A deposição de resíduos sólidos urbanos em aterro dá origem a vários impactes negativos, de entre os quais se destaca a produção de lixiviados, que têm associada uma carga poluente muito elevada. Esta dissertação surge no âmbito do tratamento de lixiviados de aterro, tendo como objectivo principal a proposta de um novo processo de tratamento que possa ser aplicado à escala industrial e que garanta o cumprimento dos limites de descarga do efluente para o colector municipal local.

Os métodos de tratamento seleccionados para o tratamento do lixiviado tiveram por base a utilização de ferro de valência zero (ZVI), o processo de Fenton-like (Fe3+ + H2O2) e o processo de Fenton-like com ZVI. Este último tratamento foi estudado, numa primeira fase com ferro finamente dividido e, seguidamente, com limalhas de ferro. Estes tratamentos foram aplicados a lixiviados recolhidos em três fases distintas do processo de tratamento: antes do tratamento (ERaw), após o tratamento biológico (EPost-Bio) e à saída da estação de tratamento (ETreat).

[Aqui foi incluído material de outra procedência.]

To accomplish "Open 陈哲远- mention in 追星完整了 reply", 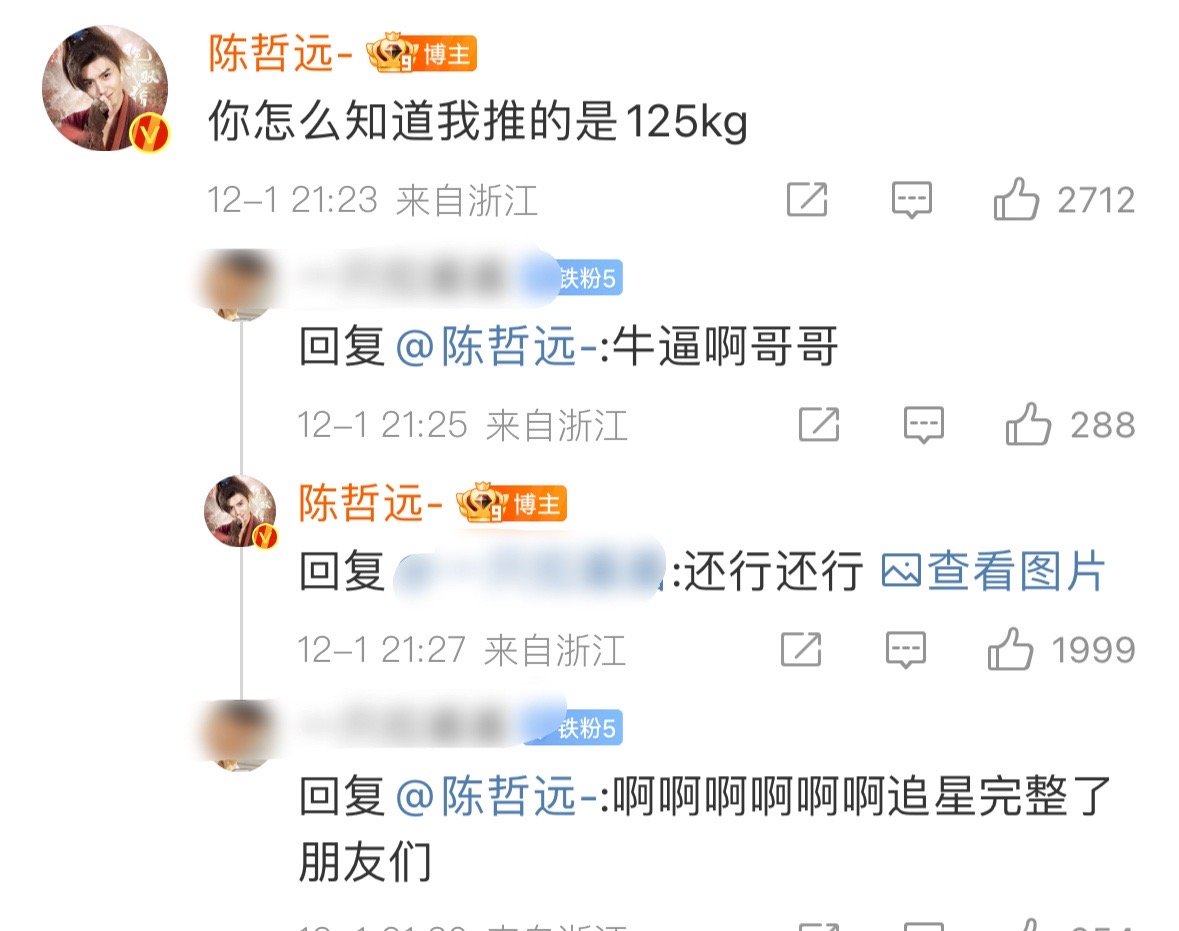I will (497, 796).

Os resultados experimentais a dois dos três lixiviados testados (ERaw e ETreat) revelam que as condições óptimas são: gama de pH entre 2 e 4, 13.40 g H2O2/L, 62.5 g Fe0/L (ERaw) e 25 g Fe0/L (ETreat), em 60 min. As limalhas de ferro foram testadas nas condições óptimas, obtendo uma remoção de CQO de 38 % em 5 min (ETreat). Contudo, para o EPost-Bio, após os 7 min ocorreu uma remoção de 49 % de CQO, o que permitiu cumprir o limite legal para descarga num colector municipal local. A biodegradabilidade (CBO5/CQO) foi melhorada de 0.01 para 0.11, no caso do ETreat, e de 0.04 para 0.27, no caso do EPost-Bio, em 30 min. O reuso das limalhas de ferro foi realizado em 10 testes cíclicos, de 1 h cada, onde houve uma remoção de CQO máxima de 65.3 % no segundo reuso. É importante salientar que as limalhas de ferro continuaram a apresentar eficiências elevadas, após este máximo.

ABSTRACT

Urban solid waste disposal in landfills originates several negative impacts, among them stands out leachates generation, which have associated a high pollutant load. This thesis appears in the scope of landfill leachate’s treatment and the principal objective is to propose a new treatment process that can be applied at industrial scale and to ensure compliance with the effluent discharge limits for the local municipal sewage.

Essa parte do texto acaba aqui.